** Exercise **
From the listing below, work out the number of lines containing "indicator" and give that number without comment.

** Given data **
---
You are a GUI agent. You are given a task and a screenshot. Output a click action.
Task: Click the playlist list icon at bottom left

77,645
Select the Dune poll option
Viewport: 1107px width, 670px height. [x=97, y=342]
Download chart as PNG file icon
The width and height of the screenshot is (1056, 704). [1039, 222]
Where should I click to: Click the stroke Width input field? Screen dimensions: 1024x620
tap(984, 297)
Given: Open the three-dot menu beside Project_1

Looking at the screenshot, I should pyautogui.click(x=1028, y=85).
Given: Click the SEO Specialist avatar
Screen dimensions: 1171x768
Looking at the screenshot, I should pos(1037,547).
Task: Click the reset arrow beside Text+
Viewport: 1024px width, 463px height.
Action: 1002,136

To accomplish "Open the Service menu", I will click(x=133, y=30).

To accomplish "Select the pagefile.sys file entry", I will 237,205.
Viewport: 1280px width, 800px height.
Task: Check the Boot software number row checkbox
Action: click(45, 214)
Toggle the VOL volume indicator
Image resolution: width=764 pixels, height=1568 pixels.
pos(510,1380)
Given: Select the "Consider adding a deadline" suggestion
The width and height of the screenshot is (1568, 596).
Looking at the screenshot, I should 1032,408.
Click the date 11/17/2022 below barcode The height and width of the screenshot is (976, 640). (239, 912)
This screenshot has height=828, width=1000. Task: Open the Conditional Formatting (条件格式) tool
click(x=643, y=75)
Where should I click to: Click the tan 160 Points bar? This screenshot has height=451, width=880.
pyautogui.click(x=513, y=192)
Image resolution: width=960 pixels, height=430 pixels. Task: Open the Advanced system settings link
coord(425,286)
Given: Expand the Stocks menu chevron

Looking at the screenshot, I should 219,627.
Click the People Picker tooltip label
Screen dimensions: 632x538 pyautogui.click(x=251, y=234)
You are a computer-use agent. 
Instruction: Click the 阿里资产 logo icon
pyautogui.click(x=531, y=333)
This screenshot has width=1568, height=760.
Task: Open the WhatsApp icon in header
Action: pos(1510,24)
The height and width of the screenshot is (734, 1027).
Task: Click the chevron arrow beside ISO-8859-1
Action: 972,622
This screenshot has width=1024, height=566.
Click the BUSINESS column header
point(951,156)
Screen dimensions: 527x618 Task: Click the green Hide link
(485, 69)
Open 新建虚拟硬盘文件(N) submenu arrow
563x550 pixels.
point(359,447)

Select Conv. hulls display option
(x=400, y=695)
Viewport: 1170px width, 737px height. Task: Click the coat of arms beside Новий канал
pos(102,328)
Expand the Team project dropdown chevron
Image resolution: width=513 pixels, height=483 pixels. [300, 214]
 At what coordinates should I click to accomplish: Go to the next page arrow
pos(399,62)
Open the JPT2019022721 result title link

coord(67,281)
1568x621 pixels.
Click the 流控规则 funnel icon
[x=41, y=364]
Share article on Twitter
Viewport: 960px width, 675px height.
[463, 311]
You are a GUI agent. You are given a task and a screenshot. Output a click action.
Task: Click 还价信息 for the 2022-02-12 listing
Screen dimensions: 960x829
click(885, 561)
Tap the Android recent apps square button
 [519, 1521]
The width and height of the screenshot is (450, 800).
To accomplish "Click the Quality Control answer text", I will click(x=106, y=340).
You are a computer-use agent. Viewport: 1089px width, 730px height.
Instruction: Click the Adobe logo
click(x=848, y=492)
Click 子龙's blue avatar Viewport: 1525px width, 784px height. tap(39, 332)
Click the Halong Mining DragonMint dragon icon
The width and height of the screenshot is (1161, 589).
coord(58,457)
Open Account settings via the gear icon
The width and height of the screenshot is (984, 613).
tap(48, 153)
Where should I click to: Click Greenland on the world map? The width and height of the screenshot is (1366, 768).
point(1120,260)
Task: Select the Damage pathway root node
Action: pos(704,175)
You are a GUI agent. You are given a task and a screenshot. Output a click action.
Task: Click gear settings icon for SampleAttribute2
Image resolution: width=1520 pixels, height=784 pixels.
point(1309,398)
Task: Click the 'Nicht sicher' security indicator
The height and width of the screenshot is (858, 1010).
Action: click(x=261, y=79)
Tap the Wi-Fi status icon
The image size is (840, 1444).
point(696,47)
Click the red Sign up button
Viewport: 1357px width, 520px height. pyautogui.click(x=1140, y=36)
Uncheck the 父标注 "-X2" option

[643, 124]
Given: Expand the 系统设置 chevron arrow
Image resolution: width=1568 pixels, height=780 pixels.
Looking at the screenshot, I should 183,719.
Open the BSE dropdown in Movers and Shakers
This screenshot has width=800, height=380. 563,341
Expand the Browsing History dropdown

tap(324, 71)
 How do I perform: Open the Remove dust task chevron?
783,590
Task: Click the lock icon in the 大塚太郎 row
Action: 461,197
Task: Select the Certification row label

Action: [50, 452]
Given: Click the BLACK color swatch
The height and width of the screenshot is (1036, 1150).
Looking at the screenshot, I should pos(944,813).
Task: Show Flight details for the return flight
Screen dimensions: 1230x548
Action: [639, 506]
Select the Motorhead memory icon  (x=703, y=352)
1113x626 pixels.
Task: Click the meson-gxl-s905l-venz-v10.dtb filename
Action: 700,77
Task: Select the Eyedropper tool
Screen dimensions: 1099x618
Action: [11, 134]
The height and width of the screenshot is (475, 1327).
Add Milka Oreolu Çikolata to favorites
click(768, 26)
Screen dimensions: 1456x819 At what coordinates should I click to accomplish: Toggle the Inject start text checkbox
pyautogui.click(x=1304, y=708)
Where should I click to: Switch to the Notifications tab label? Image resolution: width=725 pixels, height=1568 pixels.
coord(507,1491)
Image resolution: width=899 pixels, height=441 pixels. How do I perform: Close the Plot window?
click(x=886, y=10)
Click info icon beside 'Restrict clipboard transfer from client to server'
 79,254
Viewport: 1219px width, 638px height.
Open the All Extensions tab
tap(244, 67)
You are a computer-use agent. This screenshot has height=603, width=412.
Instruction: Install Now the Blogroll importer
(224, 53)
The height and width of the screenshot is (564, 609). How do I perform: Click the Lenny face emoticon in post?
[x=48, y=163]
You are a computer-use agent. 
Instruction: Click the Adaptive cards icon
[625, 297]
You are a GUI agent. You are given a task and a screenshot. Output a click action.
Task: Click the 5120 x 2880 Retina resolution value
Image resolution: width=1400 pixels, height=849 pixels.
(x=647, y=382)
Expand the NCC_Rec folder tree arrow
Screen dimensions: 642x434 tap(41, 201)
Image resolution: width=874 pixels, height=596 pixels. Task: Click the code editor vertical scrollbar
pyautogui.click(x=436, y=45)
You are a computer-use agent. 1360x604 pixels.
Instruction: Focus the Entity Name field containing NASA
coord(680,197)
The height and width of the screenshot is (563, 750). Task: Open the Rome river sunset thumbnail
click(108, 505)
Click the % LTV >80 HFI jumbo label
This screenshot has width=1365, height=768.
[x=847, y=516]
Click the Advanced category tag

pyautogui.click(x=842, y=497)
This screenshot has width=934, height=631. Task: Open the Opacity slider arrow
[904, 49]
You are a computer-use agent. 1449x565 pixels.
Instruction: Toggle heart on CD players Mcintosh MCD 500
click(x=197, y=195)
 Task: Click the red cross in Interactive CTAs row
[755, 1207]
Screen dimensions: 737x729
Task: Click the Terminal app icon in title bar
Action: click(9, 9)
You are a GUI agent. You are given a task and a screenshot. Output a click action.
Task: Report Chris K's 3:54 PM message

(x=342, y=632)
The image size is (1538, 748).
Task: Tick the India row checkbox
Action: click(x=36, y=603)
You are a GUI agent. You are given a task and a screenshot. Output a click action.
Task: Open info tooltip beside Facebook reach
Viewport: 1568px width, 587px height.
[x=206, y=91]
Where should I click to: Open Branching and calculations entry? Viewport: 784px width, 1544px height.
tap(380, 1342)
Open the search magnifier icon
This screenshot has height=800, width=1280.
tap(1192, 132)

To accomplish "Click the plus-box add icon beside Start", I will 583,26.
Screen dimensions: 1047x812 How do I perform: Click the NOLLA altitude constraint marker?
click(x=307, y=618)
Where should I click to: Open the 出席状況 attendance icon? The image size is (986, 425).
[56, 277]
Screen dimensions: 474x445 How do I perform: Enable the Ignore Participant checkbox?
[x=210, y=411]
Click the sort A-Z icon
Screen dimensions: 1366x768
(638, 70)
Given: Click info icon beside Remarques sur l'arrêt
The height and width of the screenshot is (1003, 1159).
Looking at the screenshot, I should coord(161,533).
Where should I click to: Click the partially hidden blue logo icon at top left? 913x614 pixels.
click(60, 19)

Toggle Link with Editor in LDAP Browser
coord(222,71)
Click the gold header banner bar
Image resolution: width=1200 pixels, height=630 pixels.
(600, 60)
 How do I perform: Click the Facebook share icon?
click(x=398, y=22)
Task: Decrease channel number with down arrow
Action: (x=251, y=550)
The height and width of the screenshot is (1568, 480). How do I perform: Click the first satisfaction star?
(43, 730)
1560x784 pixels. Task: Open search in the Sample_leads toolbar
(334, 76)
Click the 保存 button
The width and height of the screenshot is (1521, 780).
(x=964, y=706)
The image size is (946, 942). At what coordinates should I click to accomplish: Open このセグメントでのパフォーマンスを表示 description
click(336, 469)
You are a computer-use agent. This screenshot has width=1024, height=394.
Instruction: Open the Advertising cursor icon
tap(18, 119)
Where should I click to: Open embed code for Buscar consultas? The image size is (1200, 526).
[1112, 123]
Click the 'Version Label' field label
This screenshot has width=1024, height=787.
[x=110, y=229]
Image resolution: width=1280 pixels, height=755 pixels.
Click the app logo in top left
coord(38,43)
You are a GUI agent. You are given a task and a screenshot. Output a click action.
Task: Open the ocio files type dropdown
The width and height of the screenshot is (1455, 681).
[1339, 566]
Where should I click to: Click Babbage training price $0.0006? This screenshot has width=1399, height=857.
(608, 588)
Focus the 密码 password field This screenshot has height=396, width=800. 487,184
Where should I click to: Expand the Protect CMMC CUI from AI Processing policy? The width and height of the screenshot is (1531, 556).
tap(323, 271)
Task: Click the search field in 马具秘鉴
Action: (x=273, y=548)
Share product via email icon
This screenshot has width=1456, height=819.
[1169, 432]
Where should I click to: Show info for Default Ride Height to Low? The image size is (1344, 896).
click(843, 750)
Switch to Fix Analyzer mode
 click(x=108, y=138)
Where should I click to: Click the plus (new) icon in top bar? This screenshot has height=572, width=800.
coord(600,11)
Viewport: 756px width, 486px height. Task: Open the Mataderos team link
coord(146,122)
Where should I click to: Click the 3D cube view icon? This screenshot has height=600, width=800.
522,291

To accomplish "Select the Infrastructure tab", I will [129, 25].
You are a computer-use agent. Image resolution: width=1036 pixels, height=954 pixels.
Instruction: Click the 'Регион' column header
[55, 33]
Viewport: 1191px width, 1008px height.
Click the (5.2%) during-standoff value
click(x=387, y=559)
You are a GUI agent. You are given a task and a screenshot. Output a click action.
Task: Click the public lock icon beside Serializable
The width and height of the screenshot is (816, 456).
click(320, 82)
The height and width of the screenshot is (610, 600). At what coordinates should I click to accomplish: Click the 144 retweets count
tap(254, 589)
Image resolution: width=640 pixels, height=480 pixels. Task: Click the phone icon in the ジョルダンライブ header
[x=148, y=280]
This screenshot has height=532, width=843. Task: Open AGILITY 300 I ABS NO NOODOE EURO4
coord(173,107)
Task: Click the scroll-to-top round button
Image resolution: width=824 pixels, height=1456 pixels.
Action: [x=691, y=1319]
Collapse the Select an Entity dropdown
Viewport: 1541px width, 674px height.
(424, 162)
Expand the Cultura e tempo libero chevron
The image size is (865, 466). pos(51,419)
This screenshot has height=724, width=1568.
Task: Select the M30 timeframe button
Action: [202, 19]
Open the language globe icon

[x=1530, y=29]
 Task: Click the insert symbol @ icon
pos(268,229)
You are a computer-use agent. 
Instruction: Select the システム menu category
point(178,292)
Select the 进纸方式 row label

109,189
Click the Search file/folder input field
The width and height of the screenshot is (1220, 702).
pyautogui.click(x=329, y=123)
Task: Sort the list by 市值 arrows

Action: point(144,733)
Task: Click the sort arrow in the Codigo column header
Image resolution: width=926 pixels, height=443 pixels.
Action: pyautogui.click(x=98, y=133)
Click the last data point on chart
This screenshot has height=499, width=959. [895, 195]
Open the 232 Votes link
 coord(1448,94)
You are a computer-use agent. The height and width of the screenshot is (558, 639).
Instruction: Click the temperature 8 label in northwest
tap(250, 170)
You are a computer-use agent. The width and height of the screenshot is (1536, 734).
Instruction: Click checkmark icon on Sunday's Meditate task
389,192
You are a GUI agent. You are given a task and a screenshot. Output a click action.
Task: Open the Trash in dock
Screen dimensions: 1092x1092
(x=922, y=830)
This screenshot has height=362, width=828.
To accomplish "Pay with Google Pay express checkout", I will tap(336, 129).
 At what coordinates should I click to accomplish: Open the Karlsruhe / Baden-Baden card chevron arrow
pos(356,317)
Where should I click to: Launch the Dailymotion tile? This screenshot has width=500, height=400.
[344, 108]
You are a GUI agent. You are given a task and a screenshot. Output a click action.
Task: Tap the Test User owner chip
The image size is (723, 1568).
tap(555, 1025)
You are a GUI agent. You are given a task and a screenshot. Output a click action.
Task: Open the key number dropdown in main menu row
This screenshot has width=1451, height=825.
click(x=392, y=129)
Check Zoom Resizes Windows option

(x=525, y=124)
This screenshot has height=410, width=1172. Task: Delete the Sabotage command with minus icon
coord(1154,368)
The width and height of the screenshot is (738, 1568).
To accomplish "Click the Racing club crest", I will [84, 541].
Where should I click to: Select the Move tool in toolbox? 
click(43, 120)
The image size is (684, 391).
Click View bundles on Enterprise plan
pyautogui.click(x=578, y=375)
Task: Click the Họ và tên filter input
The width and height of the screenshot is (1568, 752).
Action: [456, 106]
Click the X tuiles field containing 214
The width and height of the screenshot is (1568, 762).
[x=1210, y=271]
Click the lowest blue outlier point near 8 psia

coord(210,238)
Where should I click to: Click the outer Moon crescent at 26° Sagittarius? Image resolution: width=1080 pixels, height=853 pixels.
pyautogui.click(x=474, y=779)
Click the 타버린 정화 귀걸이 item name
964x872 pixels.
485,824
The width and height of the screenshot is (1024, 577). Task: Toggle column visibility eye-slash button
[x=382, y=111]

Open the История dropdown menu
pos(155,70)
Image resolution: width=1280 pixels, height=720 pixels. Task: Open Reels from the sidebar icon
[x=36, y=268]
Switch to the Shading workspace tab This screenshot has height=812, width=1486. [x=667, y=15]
---
** Answer space **
2